Qui ne peut voir qu’avec envie
Le sujet de nos passions ;
Tu lui laisses les lis et tu lui prends les roses !


Et ces lis, même sans les roses, feraient encore l’affaire du bonhomme, lequel n’entend pas se priver du plaisir d’en instruire sa femme. « Si nous eussions fait un plus long séjour à Chatellerault, j’étais résolu de la tourner de tant de côtés que j’aurais découvert ce qu’elle a dans l’âme, et si elle est capable d’une passion secrète. Je ne vous en saurais apprendre autre chose, sinon qu’elle aime fort les romans ; c’est à vous, qui les aimez fort aussi, de juger quelle conséquence on en peut tirer. »
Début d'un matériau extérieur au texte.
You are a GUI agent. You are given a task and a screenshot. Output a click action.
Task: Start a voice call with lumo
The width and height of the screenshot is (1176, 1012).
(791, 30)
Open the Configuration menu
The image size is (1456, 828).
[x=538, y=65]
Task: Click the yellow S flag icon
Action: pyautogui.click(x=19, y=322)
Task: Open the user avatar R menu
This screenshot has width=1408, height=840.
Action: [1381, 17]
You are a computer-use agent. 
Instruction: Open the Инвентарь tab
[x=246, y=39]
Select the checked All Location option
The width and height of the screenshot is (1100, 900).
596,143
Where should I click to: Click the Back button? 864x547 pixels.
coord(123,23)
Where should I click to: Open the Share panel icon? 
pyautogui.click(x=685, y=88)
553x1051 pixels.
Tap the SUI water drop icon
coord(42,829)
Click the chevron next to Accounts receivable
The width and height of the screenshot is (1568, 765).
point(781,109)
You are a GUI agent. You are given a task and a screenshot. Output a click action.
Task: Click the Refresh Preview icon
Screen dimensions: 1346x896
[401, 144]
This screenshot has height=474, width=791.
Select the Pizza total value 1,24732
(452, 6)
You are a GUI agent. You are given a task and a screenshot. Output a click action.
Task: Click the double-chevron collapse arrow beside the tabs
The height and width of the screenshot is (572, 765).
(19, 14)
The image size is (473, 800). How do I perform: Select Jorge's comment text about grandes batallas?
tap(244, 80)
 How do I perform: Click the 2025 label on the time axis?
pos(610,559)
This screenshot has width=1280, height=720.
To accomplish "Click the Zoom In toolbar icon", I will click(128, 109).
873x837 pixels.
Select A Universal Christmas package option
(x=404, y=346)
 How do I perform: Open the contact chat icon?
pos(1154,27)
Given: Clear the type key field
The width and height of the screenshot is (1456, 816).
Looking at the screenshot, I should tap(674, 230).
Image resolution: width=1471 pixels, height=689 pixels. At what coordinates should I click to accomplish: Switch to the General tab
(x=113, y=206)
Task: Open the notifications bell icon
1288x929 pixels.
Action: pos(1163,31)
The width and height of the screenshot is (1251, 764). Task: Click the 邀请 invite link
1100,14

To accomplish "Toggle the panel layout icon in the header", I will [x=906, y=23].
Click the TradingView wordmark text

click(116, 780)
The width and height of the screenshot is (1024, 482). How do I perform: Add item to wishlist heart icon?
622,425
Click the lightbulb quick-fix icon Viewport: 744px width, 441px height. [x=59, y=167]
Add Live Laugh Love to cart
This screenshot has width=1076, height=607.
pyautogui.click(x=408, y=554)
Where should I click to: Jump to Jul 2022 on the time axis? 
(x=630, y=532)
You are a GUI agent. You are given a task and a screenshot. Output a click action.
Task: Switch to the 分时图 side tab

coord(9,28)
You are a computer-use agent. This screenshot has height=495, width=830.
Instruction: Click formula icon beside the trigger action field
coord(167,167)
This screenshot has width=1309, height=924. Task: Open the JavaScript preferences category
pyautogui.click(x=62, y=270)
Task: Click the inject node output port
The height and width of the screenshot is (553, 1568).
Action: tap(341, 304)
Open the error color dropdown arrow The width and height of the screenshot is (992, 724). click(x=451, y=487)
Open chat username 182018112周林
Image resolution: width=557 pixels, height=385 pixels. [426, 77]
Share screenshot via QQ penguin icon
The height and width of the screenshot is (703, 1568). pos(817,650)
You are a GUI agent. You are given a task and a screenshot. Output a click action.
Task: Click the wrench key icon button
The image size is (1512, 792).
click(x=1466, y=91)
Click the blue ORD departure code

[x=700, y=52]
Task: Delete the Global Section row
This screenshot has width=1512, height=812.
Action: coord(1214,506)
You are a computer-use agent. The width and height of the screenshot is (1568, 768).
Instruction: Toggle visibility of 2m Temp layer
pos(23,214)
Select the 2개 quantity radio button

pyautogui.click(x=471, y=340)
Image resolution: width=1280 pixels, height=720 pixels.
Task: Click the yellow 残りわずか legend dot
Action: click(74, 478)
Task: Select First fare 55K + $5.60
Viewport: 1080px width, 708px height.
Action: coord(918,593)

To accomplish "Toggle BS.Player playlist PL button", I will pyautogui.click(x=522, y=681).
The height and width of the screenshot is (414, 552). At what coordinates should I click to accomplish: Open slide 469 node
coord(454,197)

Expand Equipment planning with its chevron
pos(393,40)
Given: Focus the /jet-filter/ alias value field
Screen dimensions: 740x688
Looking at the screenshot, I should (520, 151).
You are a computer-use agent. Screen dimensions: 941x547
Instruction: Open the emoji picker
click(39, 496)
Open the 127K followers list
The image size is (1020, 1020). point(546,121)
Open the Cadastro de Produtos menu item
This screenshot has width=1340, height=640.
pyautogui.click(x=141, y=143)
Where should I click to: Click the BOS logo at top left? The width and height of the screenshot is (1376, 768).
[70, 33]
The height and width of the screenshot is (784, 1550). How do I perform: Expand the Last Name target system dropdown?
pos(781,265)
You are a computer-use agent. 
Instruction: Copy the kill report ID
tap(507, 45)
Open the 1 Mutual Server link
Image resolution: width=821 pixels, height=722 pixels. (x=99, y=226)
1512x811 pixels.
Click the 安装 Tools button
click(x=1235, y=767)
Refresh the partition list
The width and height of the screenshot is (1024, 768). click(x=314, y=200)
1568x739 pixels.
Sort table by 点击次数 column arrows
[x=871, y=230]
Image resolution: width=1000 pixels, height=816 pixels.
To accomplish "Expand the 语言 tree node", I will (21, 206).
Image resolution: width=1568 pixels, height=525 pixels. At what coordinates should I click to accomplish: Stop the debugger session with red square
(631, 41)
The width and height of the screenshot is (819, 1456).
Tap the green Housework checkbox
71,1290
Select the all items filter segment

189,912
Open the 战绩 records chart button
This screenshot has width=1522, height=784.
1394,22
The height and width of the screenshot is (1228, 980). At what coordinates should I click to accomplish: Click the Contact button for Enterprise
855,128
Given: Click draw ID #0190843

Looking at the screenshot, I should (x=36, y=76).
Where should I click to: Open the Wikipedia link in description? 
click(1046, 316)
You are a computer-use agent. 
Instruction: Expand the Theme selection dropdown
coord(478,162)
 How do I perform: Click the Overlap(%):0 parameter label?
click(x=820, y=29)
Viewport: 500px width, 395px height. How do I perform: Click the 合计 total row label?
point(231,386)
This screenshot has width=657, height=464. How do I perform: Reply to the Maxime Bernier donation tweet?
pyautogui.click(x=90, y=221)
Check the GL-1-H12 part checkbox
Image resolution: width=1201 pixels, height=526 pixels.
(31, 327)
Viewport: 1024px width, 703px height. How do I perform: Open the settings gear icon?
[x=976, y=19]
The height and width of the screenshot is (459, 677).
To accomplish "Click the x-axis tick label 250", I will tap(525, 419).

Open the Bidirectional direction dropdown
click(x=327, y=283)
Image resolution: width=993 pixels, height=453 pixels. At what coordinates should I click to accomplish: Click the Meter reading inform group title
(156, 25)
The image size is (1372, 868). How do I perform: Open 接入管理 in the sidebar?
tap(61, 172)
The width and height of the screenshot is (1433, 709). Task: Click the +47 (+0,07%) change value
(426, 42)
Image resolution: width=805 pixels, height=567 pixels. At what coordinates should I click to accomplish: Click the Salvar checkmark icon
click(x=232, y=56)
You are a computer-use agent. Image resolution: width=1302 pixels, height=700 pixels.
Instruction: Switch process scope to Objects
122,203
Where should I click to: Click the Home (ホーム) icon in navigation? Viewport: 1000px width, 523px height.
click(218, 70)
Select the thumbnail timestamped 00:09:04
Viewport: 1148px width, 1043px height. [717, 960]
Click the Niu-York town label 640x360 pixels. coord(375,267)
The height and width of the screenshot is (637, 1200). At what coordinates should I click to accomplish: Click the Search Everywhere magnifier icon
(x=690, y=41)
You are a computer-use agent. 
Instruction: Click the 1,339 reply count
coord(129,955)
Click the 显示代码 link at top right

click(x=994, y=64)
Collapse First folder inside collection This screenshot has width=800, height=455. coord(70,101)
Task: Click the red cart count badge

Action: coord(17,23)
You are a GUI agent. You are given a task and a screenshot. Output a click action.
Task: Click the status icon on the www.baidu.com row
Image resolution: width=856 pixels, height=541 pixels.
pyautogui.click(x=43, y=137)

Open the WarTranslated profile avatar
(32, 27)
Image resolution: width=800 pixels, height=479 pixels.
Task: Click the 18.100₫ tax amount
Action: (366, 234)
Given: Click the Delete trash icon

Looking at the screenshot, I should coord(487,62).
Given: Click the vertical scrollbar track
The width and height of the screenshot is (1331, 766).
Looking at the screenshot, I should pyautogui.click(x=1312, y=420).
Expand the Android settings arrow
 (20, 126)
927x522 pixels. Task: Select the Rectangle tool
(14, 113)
On voit que je n’écris pas un panégyrique, et tiens à donner mon héros pour ce qu’il est ; je passe condamnation sur les désordres de conduite et les incongruités de langage, à la condition de pouvoir franchement admirer ce que ce naturel a de bon, d’excellent. Distrait, dissipé, dissipateur, insoucieux, indifférent et libertin tant qu’on voudra. « Il paraît grossier, lourd, stupide[1], ne sait ni parler ni raconter ce qu’il vient de voir ; » mais ce prétendu bélître, ce lourdaud, que les circonstances le secouent un peu par les épaules, et vous aurez tout de suite devant vous le meilleur des hommes. Je me demande si c’est Boileau qui jamais eût donné l’exemple de ces mouvemens de sensibilité dont La Fontaine fut capable toute sa vie. Parlez-moi des simples, des naïfs, de ces pauvres d’esprit selon le monde, le royaume des idées leur appartient, et la profession n’étouffe point chez eux les délicatesses du cœur. Qui dit état, condition, profession, dit quelque chose de borné, de mesquin, de nécessairement ridicule à un jour donné. Les femmes doivent la moitié de leur beauté, de leur charme à ce que leur sexe n’a point d’état. En ce sens, la poésie est femme et divinement femme. Être poète n’est point un état ; en revanche, à côté du poète, espèce d’halluciné, de somnambule vivant en dehors des questions et des intérêts du jour, à côté du poète, il y a l’homme de lettres agité de toute sorte de préoccupations et d’animosités professionnelles. Boileau, correct, didactique, surveillant tout ce qui peut porter atteinte à l’orthodoxie, est un homme de lettres. « Il travailla toute sa vie sur le vers français. » Quelle épigramme dans cet éloge, travailler sur le vers français ! Mais le bon La Harpe ne s’en est pas douté. La Fontaine n’y met point tant de façons, il rêve, cause avec Jean Lapin, regarde une souris trotter, et son vers lui vient tout familièrement ; comme toutes ces belles choses qu’il imagine ne coûtent à son génie aucun effort, il ne se crée à leur sujet aucun chagrin.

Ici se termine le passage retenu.